DR. ALEJANDRO ALMOGUERA MARTÍNEZ
SPÉCIALISTE. DÉPARTEMENT DE CHIRURGIE ORTHOPÉDIQUE ET TRAUMATOLOGIQUE

La douleur de la main peut avoir de multiples causes. La main est particulièrement exposée aux plaies et brûlures causées par des objets de travail ou d’usage domestique.

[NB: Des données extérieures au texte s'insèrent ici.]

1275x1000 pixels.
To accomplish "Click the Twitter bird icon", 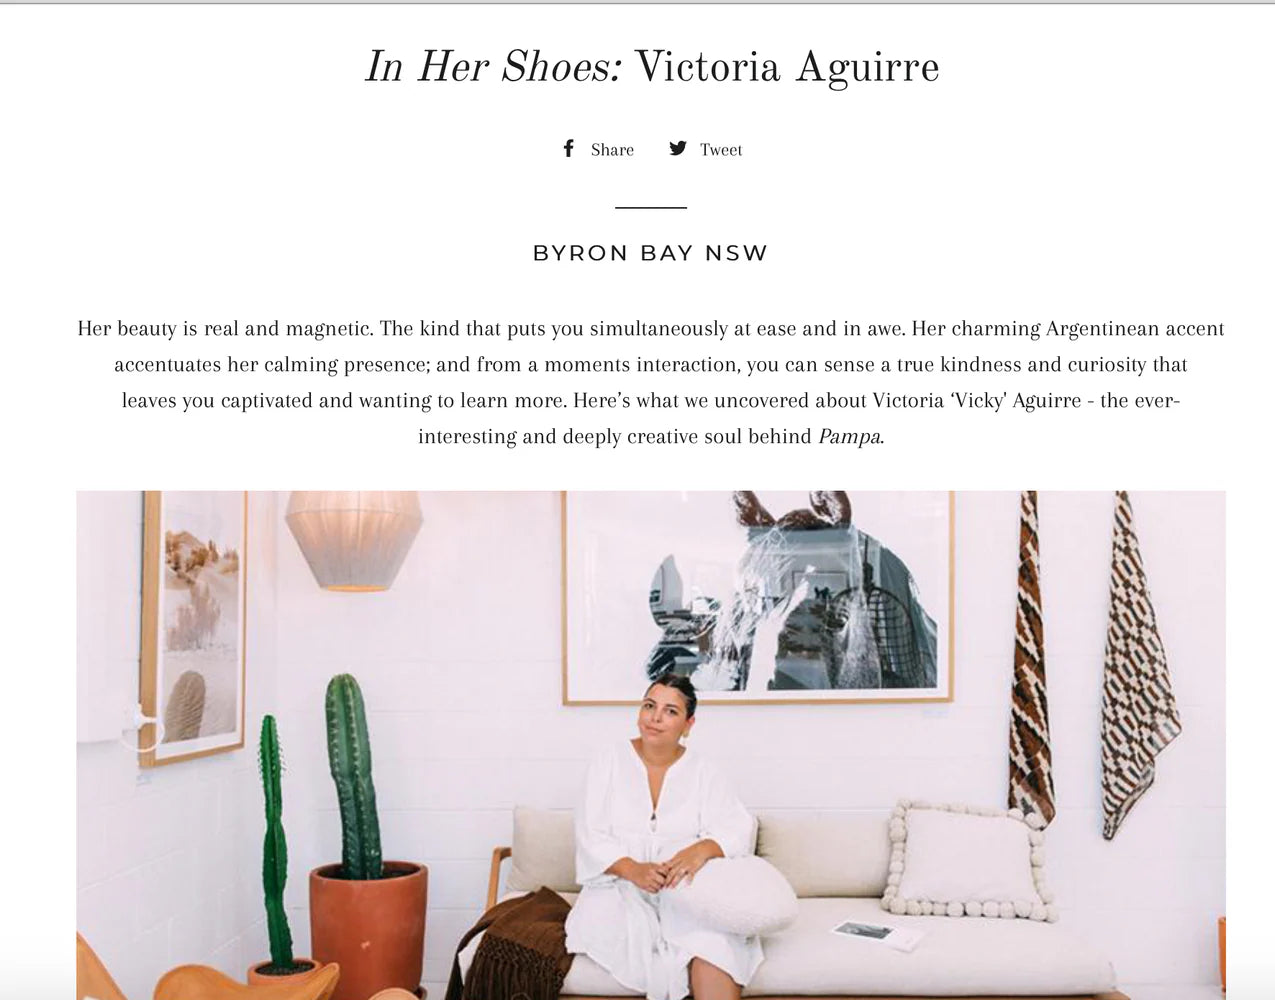I will (x=678, y=148).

La majorité des lésions graves de la main sont dues à l’inexpérience ou au non-respect des précautions nécessaires lors de l’utilisation de machines ou d’instruments.
Les motifs de consultation sont fréquemment liés à des plaies, des douleurs ou des déformations. Il est important de déterminer la chronologie des symptômes et des signes, ainsi que leurs causes possibles.
L’examen clinique est l’élément le plus important pour le diagnostic. Il est également essentiel d’examiner d’autres zones susceptibles d’être à l’origine des symptômes, telles que le cou, le bras, le coude ou l’avant-bras.
Le traitement des lésions de la main a pour objectif principal la récupération de la fonction.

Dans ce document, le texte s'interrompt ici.